◆ What is needed
Please count the lines in the material below that contain the string "height", and reply with only that number.

◆ Extracted data
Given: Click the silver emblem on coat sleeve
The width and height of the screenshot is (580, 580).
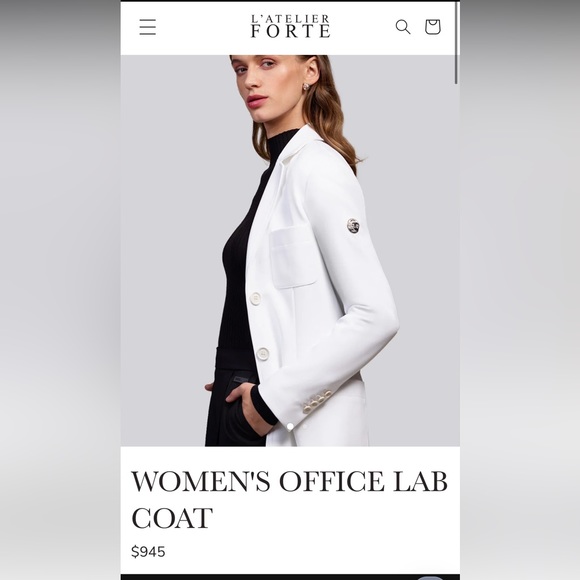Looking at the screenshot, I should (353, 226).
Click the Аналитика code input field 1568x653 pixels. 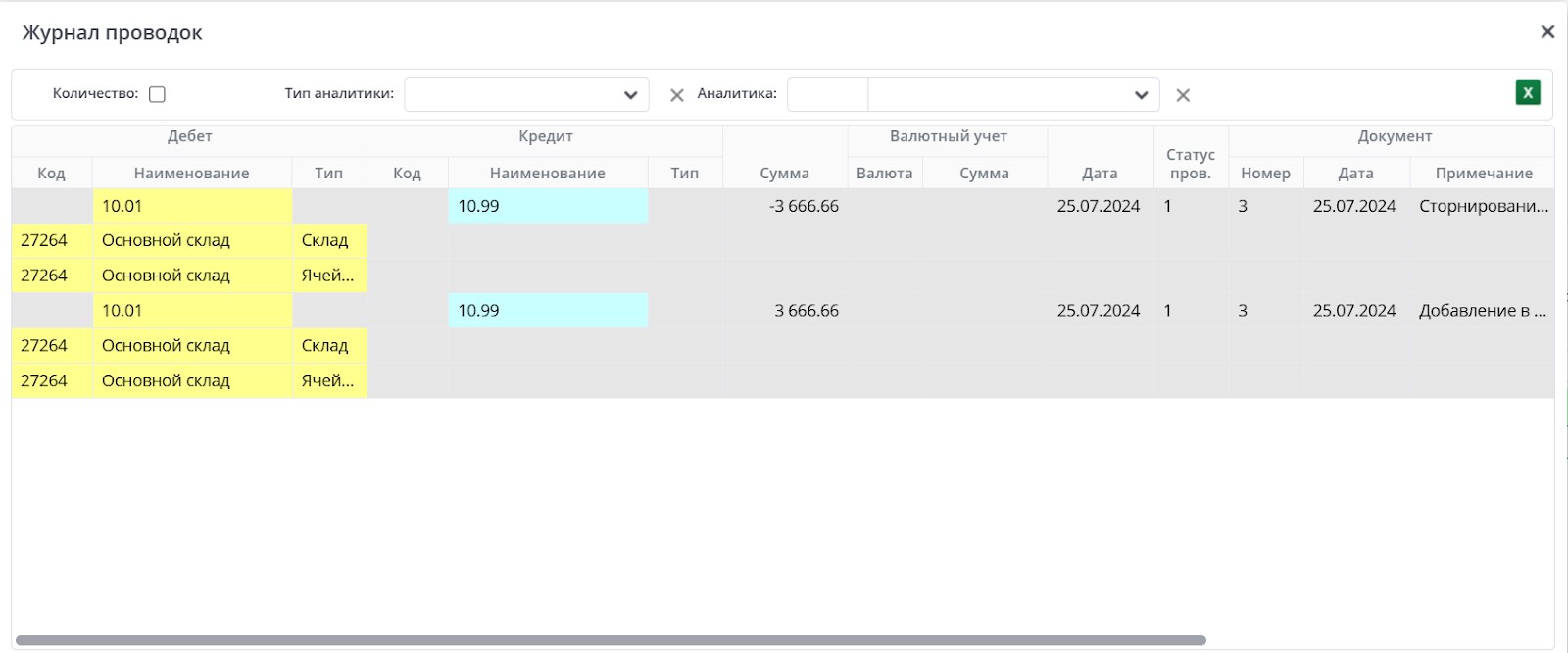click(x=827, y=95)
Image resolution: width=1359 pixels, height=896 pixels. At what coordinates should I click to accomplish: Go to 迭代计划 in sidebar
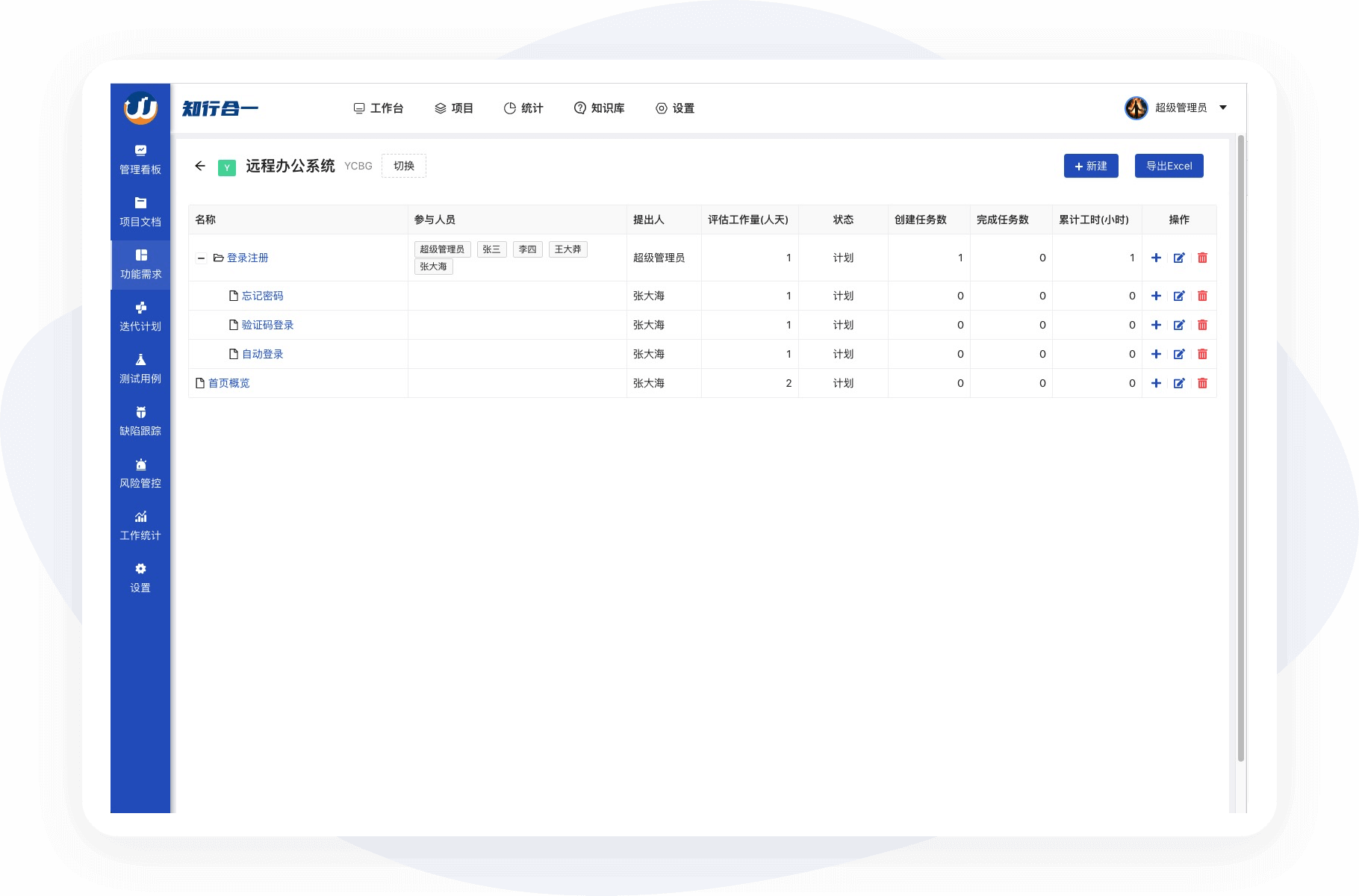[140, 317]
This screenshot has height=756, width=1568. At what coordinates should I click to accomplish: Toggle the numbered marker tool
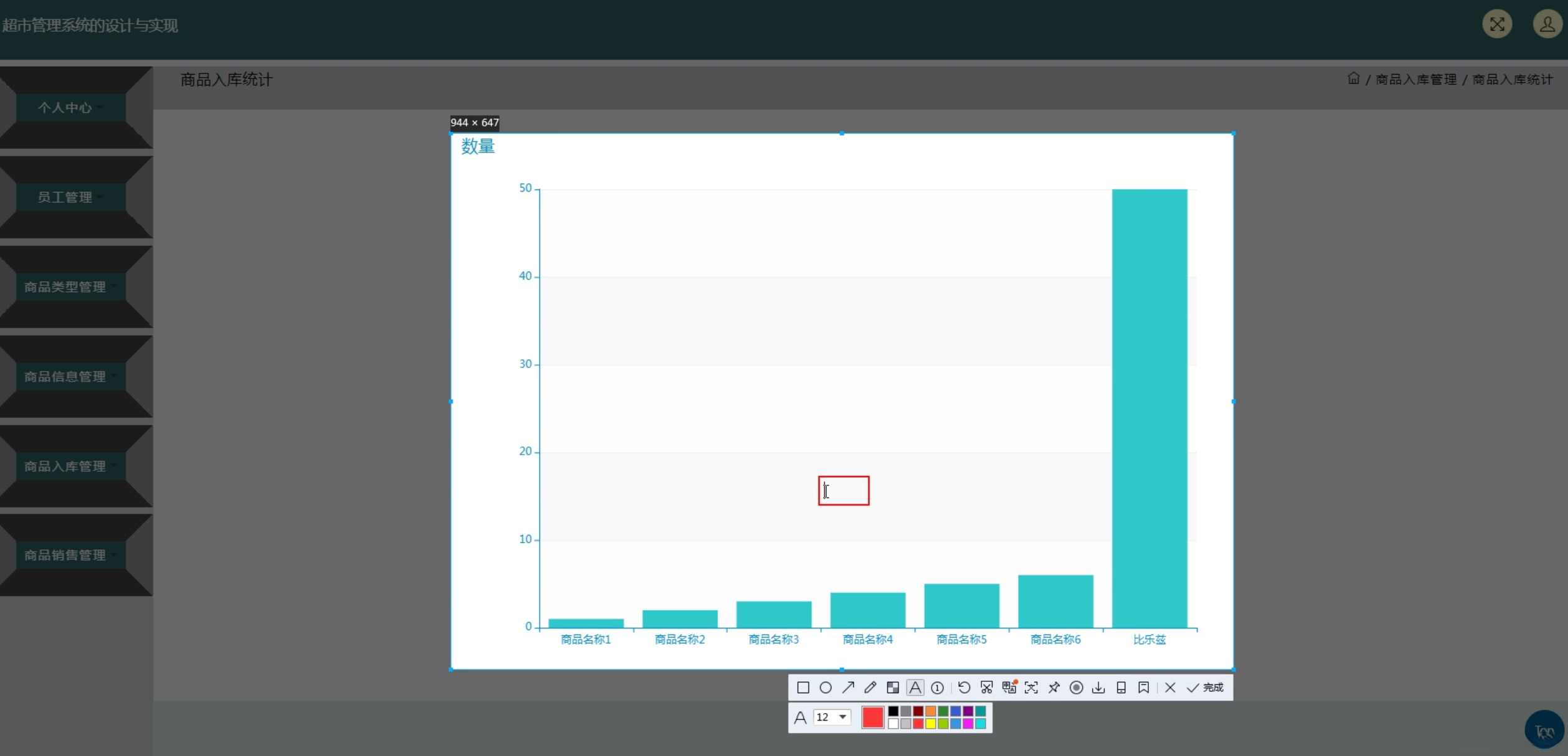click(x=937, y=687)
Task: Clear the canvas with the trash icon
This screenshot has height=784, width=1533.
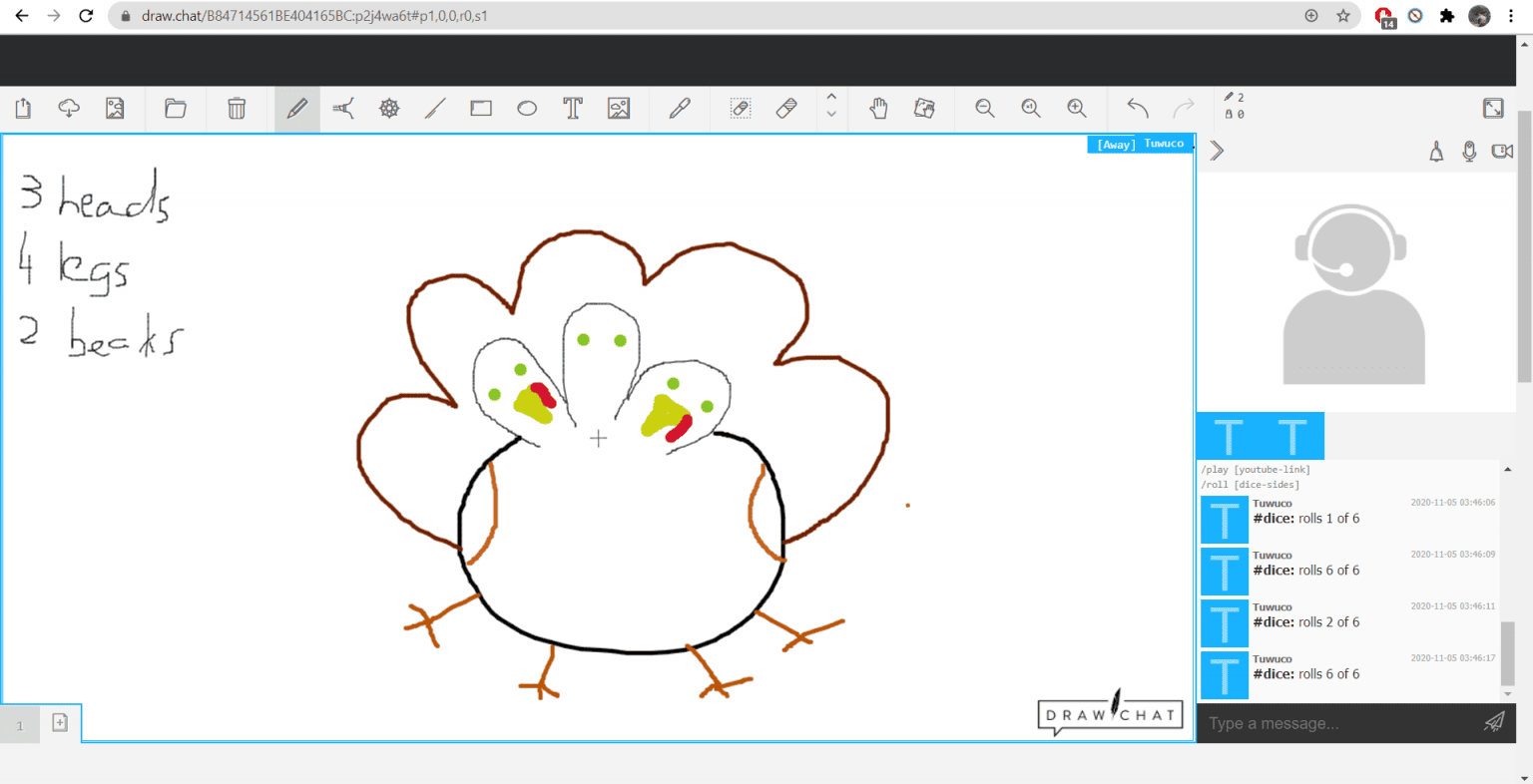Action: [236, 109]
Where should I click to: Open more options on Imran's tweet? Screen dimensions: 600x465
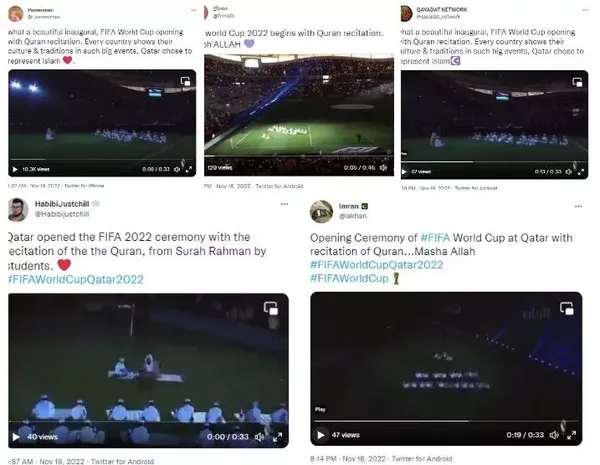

◆ Written reply
4